I am the same as Natalie (DaneMama) except that they eat outside 100% of the time. We live in a bottom apartment so the little "balcony" for the apartment above us gives us a leak free patio cover. We have a nice concrete area for them to eat on that we hose down no less than once a week. The only times I have ever fed them indoors was when we fed boneless meals that consist of steaks that I cut into little cubes to easily hand feed them.

Had we gotten Buck in the winter I would have fed him inside if it was snowing out but now, since we have the concrete and the patio cover and he is almost 9 months, snow will not prevent me from feeding them outside. We got him in the end of May or beginning of June so it was warming up already. We fed him outside from day one.


----------



## eternalstudent (Jul 22, 2010)

Most of the time I just chuck the food on the floor in my kitchen, the floor is normally far cleaner after eating that it was before ,

I feed fish outside as I don't like the smell in the kitchen.

through the summer I feed outside, but since I took my garden wall down my pup can escape on to the main road so I don't allow her out on her own, and at the moment its to cold to stand and watch her eat.

The last time I used a bowl was wen I was introducing new foods, anything that was in a bowl she new was food and would investigate, now all the food bowls I used to use for kibble have become extra water bowls.


----------



## frogdog (Aug 10, 2011)

Yogi is fed out of a stainless steel bowl in the kitchen no matter if it's rain, sleet, snow, sun or whatever. Talk about easy cleanup. When we first started raw he was fed on a towel probably the first month or so. He gets his RMB'S on his doggie bed.


----------



## kady05 (Jul 29, 2011)

Mine eat outside on the deck out of ceramic bowls. I use bowls because it's easier to transport everything, and they're great about eating over them. Ceramic because they're heavier and don't get pushed around as easily as stainless would. No clean up at all, easy!


----------



## naturalfeddogs (Jan 6, 2011)

Aussie and Copper eat outside on our coverd back deck, and if its something like chicken Lucky will just eat on the floor in the den. Its tile so real easy to clean. But when we feed boneless scrap meat we use stainless steel bowls. I don't think ours would keep their food on a towel only. They like to drag it around too much.


----------



## barneysmom2510 (Oct 12, 2011)

My little dogs eat out of bowls they don't drag their food around it is also gone so fast it is amazing. I feed barney in the kitchen he will drag some of the stuff around it starts in a bowl but ends up in several places so he can pick and choose which to eat first.


----------



## Dude and Bucks Mamma (May 14, 2011)

frogdog said:


> Yogi is fed out of a stainless steel bowl in the kitchen no matter if it's rain, sleet, snow, sun or whatever. Talk about easy cleanup. When we first started raw he was fed on a towel probably the first month or so. He gets his RMB'S on his doggie bed.

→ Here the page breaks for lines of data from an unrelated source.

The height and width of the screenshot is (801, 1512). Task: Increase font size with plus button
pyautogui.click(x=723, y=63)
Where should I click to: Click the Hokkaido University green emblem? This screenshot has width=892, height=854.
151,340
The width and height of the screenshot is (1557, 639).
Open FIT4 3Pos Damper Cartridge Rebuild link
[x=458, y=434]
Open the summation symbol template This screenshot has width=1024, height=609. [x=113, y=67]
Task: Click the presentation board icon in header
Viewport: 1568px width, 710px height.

We have the same Christmas collars for Dude and Buck 


We have taken to tying Buck to one of the pillars so that he can't drag his food out into the mud. He, for some reason, feels the need to eat, laying down, in the muddiest spot he can find. Dude eats wherever we drop his food. Once Dude is done we take him inside so Buck doesn't feel threatened by him since Buck is tied up. We don't want to create any resource guarding. 

All of our kibble bowls have become water bowls as well. We use those flimsy tupperware containers to transport stuff outside because we have them leftover from when we first started raw to use until we could find some durable, good tupperware containers.


----------



## frogdog (Aug 10, 2011)

Dude and Bucks Mamma said:


> We have the same Christmas collars for Dude and Buck
> 
> 
> We have taken to tying Buck to one of the pillars so that he can't drag his food out into the mud. He, for some reason, feels the need to eat, laying down, in the muddiest spot he can find. Dude eats wherever we drop his food. Once Dude is done we take him inside so Buck doesn't feel threatened by him since Buck is tied up. We don't want to create any resource guarding.
> ...


Christmas collar was all his dad's doing along with an elf hat which Yogi hated. I bought reindeer antlers...believe it or not...from Dollar General for a whole $1. How good is that especially at the pet stores Charlie said they were $10.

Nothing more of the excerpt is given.